We await the final Impact Assessment report – not due until at least April 2022 – and its recommendations and ripple effects.


Meanwhile, in Ireland, proposed legislation seeks to guarantee a certain standard of ventilation in workplaces and would give employees the right to request an official inspection.


“It is quite a crazy situation that we are 18 months into a pandemic… and we have zero laws in relation to ventilation,” said Paul Murphy, TD (Teachta Dála) of the People Before Profit party.


Elsewhere, national newspapers are running clean air campaigns and COP26 will only serve to ramp up political and public pressure. Have landlords and bosses considered the lower energy consumption (i.e. cheaper bills) and their carbon footprint commitments with better ventilation?


Low-cost effective measures


Ultimately, cost and redesign implications are the most common factors for buildings not upgrading to sophisticated mechanical ventilation systems to reduce disease transmission and improve employee productivity or customer experience.


That’s combined with – who is responsible for writing the cheque? Most offices are tenants, so it relies on landlords or building owners. Reduced energy consumption and bills are good incentives, along with meeting net-zero commitments. Grants are available too. But is this enough?


Leaving that to one side, there are some very useful temporary low-cost measures that commercial premises can take in the meantime.


Air purifiers are ideal for premises that do not have adequate ventilation systems, or companies with facilities or spaces that lack advanced ventilation systems. They continuously scrub the air and remove any harmful particles through constant filtration.
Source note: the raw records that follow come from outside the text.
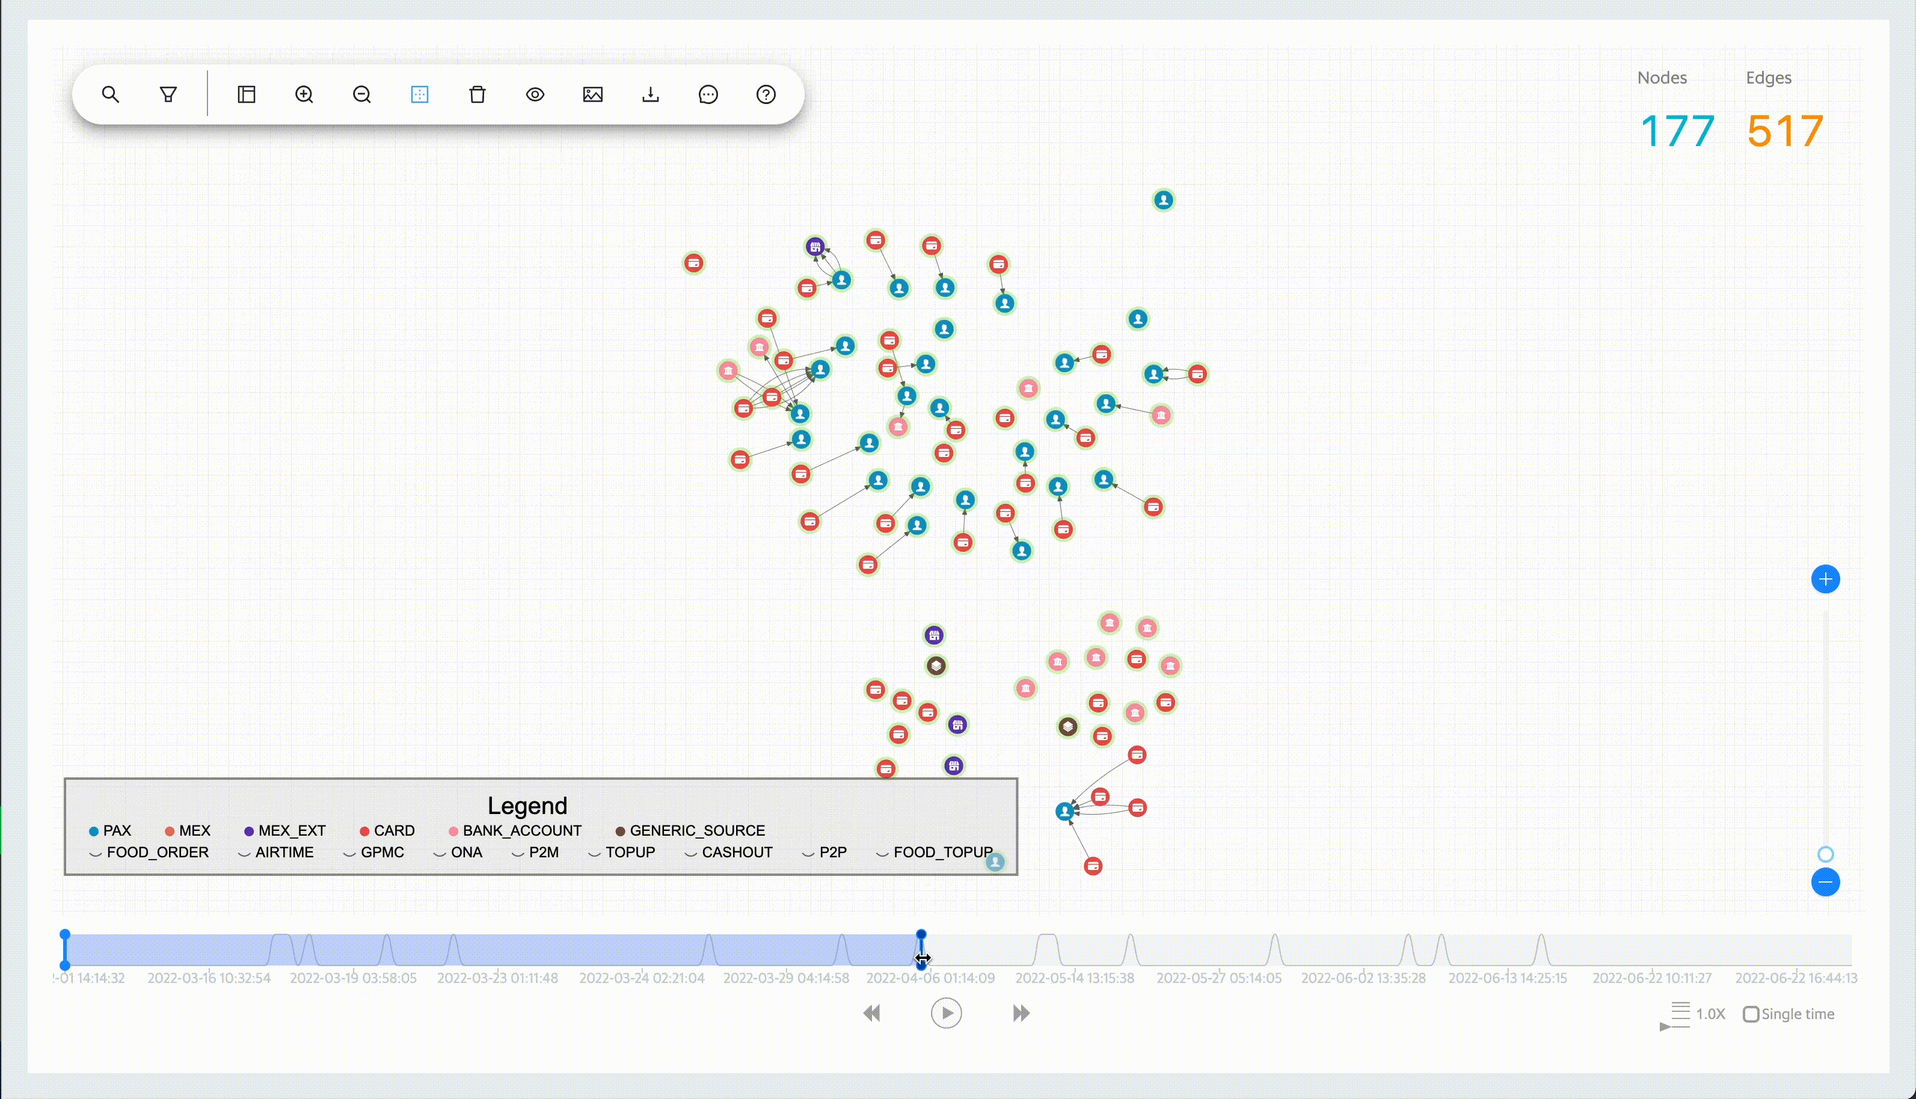This screenshot has width=1916, height=1099.
Task: Toggle the blue lasso selection tool
Action: 420,94
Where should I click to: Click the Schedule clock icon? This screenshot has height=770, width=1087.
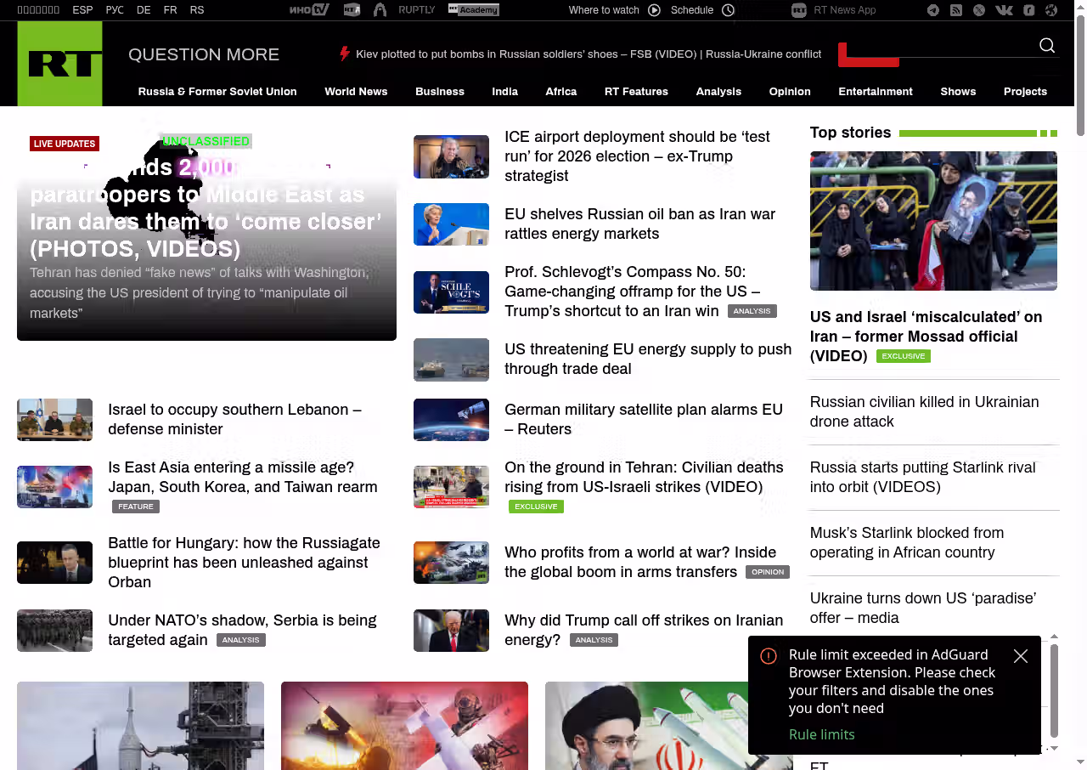coord(728,10)
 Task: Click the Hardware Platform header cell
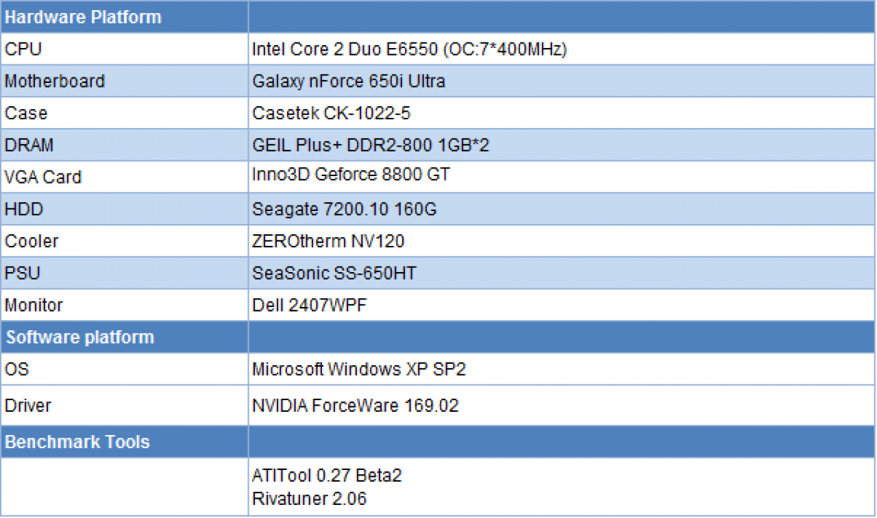pyautogui.click(x=124, y=17)
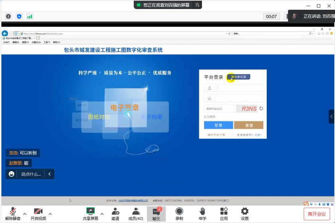The image size is (335, 223).
Task: Open meeting 设置 settings
Action: (244, 213)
They are low-cost, small, portable and unobtrusive. We’ve just launched our flagship Airpur range – HEPA filter air purifiers which have a filtration efficiency of up to 99.95%.


CO2 monitors are another simple and reassuring option. Our new wireless AirSens range monitors ambient indoor air quality and sends a signal to ventilation systems to increase airflow rates if a spike is detected in one of three parameters: CO2, VOC or RH.


The Government said in new Covid guidance this summer that CO2 monitors should be used in a range of sectors and settings to help identify poorly ventilated indoor areas.


But ultimately the marriage of vision and investment will pave the way to a healthier indoor future – where we spend 80% of our time after all. It might just need to be triggered by legal and moral imperatives and incentives first.